The Board of Selectmen in Whitman reviews portable speed radar as Whitman Police try new ways to slow drivers down
WHITMAN — Motorists might not always see signs of it right now, but Whitman Police have found a new method for monitoring traffic speed in residential areas.
The new speed display unit augments the trailer unit often seen around town.
“Now we have the ability to mount this radar unit onto a pole, a tree — anywhere — and get it into neighborhoods where they’ve been having some issues,” Police Chief Scott Benton told the Board of Selectmen during his monthly report Tuesday, Oct. 20. “There’s a bunch of different things we can do with it to record speeds. We can put it up and record the speed, even though it’s not showing you the speed, so we get a good indication of how fast people are going.”
Selectmen Chairman Carl Kowalski asked, partly in jest, if that approach is fair.
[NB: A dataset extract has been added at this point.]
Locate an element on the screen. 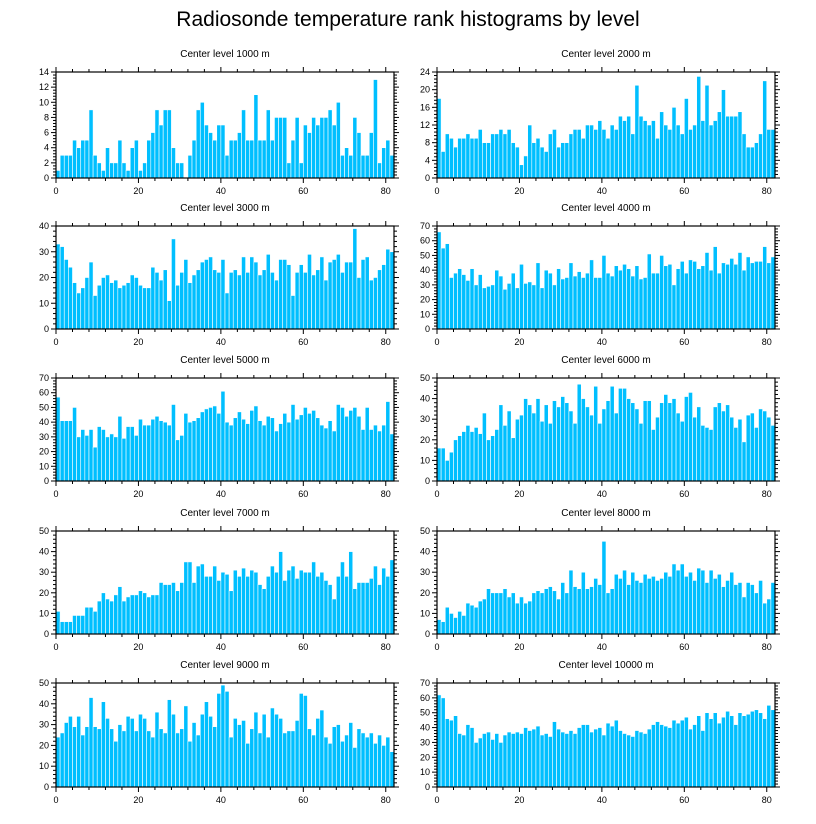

Benton assured the board that it is.
“I kind of like it,” Benton said. “It gives us a better indication of exactly what the speed is in that area and then we can turn it on and let people know.”
He said it has already been used in several areas and is working out well Benton encouraged residents who would like it brought to their neighborhood to visit the department’s web page and email Safety Officer Christopher Lee to request it.
Benton also noted the year’s call volume for the year to-date is 2,117 over the same period last year. He noted crimes related to the opioid crisis continue to be a factor in that increase.
“I don’t want to blame it for everything, but certainly it has an impact,” he said. “It has an impact on calls for service. It has an impact on calls for crime, as well.”
A recent arrest of a shoplifting suspect charged with stealing more than $2,000 from a Stoughton Stop & Shop as well as more than $600 from the Whitman Stop & Shop and another of the chain’s stores in Abington was “substance abuse-motivated,” according to Benton.
There have been 43 overdoses in Whitman so far this year, six fatal. Narcan was administered 36 times in those incidents.
He also reminded residents that, with the holiday season approaching, they should take precautions to avoid theft of delivered packages.
“I would urge you to have someone come by and get your packages,” he said. “It’s easy pickings, that’s all I can tell you. I could say put a camera in, but we’re going to be chasing somebody.”
During the meeting Selectmen also accepted a Disclosure by a Non-Elected Employee of Financial Interest and Determination by Appointing Authority for Police Lt. Christine May-Stafford. The form was described as a routine notification as she may occasionally work the same shift as he husband Sgt. Andrew Stafford.
“The appearance of a conflict may arise, however she doesn’t assign overtime or duties above and beyond the routine shifts,” said Town Administrator Frank Lynam. “It’s simply to satisfy the law as it pertains to an appearance of conflict.”